**Work task:** Write out each line of the material below once more, exactly as it appears.
BEGIN Supplied information
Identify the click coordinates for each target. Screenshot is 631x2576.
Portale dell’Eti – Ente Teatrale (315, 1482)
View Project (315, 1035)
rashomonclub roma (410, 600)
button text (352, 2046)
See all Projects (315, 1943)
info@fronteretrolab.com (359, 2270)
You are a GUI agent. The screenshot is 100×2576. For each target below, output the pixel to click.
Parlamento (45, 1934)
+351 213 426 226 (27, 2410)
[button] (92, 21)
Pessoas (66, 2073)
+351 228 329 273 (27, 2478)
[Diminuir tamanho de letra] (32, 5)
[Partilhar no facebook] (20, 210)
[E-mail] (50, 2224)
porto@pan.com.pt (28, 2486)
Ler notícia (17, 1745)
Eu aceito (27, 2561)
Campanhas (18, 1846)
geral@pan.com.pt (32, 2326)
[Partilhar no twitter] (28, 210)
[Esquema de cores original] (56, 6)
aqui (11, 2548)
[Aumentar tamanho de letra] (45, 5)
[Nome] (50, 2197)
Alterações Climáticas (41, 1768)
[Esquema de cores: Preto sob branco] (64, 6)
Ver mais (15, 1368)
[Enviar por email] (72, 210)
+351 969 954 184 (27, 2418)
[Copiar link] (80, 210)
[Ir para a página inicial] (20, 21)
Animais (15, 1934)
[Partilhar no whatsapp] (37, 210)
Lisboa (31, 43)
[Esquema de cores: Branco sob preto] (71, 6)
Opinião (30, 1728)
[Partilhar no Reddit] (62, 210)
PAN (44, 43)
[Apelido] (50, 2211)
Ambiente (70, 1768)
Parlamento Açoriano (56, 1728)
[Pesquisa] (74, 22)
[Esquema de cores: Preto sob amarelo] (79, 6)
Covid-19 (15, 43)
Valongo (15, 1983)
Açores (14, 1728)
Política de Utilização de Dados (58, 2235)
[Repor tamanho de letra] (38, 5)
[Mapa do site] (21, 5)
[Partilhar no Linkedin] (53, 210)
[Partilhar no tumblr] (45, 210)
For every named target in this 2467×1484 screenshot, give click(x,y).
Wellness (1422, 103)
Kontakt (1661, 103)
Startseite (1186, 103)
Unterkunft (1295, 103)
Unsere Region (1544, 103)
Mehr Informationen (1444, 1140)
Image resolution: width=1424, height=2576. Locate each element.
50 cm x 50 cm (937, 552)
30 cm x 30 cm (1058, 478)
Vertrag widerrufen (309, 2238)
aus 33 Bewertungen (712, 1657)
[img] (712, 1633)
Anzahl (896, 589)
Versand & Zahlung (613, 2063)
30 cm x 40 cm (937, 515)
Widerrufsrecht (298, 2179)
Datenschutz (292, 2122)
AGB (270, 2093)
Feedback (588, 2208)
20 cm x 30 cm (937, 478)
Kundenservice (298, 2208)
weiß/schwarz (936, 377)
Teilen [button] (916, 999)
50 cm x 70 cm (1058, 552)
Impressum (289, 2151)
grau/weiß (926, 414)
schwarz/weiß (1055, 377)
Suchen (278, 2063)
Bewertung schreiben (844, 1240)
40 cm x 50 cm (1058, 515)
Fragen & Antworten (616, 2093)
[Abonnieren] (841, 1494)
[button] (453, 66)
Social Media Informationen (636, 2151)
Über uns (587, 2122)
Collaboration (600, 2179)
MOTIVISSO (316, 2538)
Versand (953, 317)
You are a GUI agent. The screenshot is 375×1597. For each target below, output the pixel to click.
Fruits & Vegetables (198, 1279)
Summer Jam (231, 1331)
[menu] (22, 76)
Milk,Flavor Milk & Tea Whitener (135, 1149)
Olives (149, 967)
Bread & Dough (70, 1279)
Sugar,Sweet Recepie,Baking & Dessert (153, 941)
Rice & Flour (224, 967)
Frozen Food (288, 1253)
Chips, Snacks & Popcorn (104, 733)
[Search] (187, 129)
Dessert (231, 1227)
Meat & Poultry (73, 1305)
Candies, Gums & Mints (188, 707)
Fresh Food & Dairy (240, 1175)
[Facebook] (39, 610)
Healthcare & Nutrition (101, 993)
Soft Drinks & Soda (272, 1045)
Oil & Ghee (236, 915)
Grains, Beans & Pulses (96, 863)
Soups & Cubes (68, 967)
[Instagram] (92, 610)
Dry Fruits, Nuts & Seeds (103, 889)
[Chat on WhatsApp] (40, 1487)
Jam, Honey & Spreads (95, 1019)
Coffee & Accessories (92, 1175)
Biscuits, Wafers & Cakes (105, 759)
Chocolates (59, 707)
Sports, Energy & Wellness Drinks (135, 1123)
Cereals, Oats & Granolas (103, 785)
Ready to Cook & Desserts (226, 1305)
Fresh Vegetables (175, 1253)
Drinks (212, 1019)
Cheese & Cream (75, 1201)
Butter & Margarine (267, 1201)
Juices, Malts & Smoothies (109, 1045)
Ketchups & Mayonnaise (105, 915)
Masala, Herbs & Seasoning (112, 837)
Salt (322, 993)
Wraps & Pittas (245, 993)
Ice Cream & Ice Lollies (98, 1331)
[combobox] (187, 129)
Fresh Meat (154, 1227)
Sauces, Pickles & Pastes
END Supplied information
**Reply:**
Identify the click coordinates for each target. Screenshot is 631x2576.
Portale dell’Eti – Ente Teatrale (315, 1482)
View Project (315, 1035)
rashomonclub roma (410, 600)
button text (352, 2046)
See all Projects (315, 1943)
info@fronteretrolab.com (359, 2270)
You are a GUI agent. The screenshot is 100×2576. For each target below, output the pixel to click.
Parlamento (45, 1934)
+351 213 426 226 (27, 2410)
[button] (92, 21)
Pessoas (66, 2073)
+351 228 329 273 (27, 2478)
[Diminuir tamanho de letra] (32, 5)
[Partilhar no facebook] (20, 210)
[E-mail] (50, 2224)
porto@pan.com.pt (28, 2486)
Ler notícia (17, 1745)
Eu aceito (27, 2561)
Campanhas (18, 1846)
geral@pan.com.pt (32, 2326)
[Partilhar no twitter] (28, 210)
[Esquema de cores original] (56, 6)
aqui (11, 2548)
[Aumentar tamanho de letra] (45, 5)
[Nome] (50, 2197)
Alterações Climáticas (41, 1768)
[Esquema de cores: Preto sob branco] (64, 6)
Ver mais (15, 1368)
[Enviar por email] (72, 210)
+351 969 954 184 (27, 2418)
[Copiar link] (80, 210)
[Ir para a página inicial] (20, 21)
Animais (15, 1934)
[Partilhar no whatsapp] (37, 210)
Lisboa (31, 43)
[Esquema de cores: Branco sob preto] (71, 6)
Opinião (30, 1728)
[Partilhar no Reddit] (62, 210)
PAN (44, 43)
[Apelido] (50, 2211)
Ambiente (70, 1768)
Parlamento Açoriano (56, 1728)
[Pesquisa] (74, 22)
[Esquema de cores: Preto sob amarelo] (79, 6)
Covid-19 (15, 43)
Valongo (15, 1983)
Açores (14, 1728)
Política de Utilização de Dados (58, 2235)
[Repor tamanho de letra] (38, 5)
[Mapa do site] (21, 5)
[Partilhar no Linkedin] (53, 210)
[Partilhar no tumblr] (45, 210)
For every named target in this 2467×1484 screenshot, give click(x,y).
Wellness (1422, 103)
Kontakt (1661, 103)
Startseite (1186, 103)
Unterkunft (1295, 103)
Unsere Region (1544, 103)
Mehr Informationen (1444, 1140)
Image resolution: width=1424, height=2576. Locate each element.
50 cm x 50 cm (937, 552)
30 cm x 30 cm (1058, 478)
Vertrag widerrufen (309, 2238)
aus 33 Bewertungen (712, 1657)
[img] (712, 1633)
Anzahl (896, 589)
Versand & Zahlung (613, 2063)
30 cm x 40 cm (937, 515)
Widerrufsrecht (298, 2179)
Datenschutz (292, 2122)
AGB (270, 2093)
Feedback (588, 2208)
20 cm x 30 cm (937, 478)
Kundenservice (298, 2208)
weiß/schwarz (936, 377)
Teilen [button] (916, 999)
50 cm x 70 cm (1058, 552)
Impressum (289, 2151)
grau/weiß (926, 414)
schwarz/weiß (1055, 377)
Suchen (278, 2063)
Bewertung schreiben (844, 1240)
40 cm x 50 cm (1058, 515)
Fragen & Antworten (616, 2093)
[Abonnieren] (841, 1494)
[button] (453, 66)
Social Media Informationen (636, 2151)
Über uns (587, 2122)
Collaboration (600, 2179)
MOTIVISSO (316, 2538)
Versand (953, 317)
You are a GUI agent. The screenshot is 375×1597. For each target below, output the pixel to click.
Fruits & Vegetables (198, 1279)
Summer Jam (231, 1331)
[menu] (22, 76)
Milk,Flavor Milk & Tea Whitener (135, 1149)
Olives (149, 967)
Bread & Dough (70, 1279)
Sugar,Sweet Recepie,Baking & Dessert (153, 941)
Rice & Flour (224, 967)
Frozen Food (288, 1253)
Chips, Snacks & Popcorn (104, 733)
[Search] (187, 129)
Dessert (231, 1227)
Meat & Poultry (73, 1305)
Candies, Gums & Mints (188, 707)
Fresh Food & Dairy (240, 1175)
[Facebook] (39, 610)
Healthcare & Nutrition (101, 993)
Soft Drinks & Soda (272, 1045)
Oil & Ghee (236, 915)
Grains, Beans & Pulses (96, 863)
Soups & Cubes (68, 967)
[Instagram] (92, 610)
Dry Fruits, Nuts & Seeds (103, 889)
[Chat on WhatsApp] (40, 1487)
Jam, Honey & Spreads (95, 1019)
Coffee & Accessories (92, 1175)
Biscuits, Wafers & Cakes (105, 759)
Chocolates (59, 707)
Sports, Energy & Wellness Drinks (135, 1123)
Cereals, Oats & Granolas (103, 785)
Ready to Cook & Desserts (226, 1305)
Fresh Vegetables (175, 1253)
Drinks (212, 1019)
Cheese & Cream (75, 1201)
Butter & Margarine (267, 1201)
Juices, Malts & Smoothies (109, 1045)
Ketchups & Mayonnaise (105, 915)
Masala, Herbs & Seasoning (112, 837)
Salt (322, 993)
Wraps & Pittas (245, 993)
Ice Cream & Ice Lollies (98, 1331)
[combobox] (187, 129)
Fresh Meat (154, 1227)
Sauces, Pickles & Pastes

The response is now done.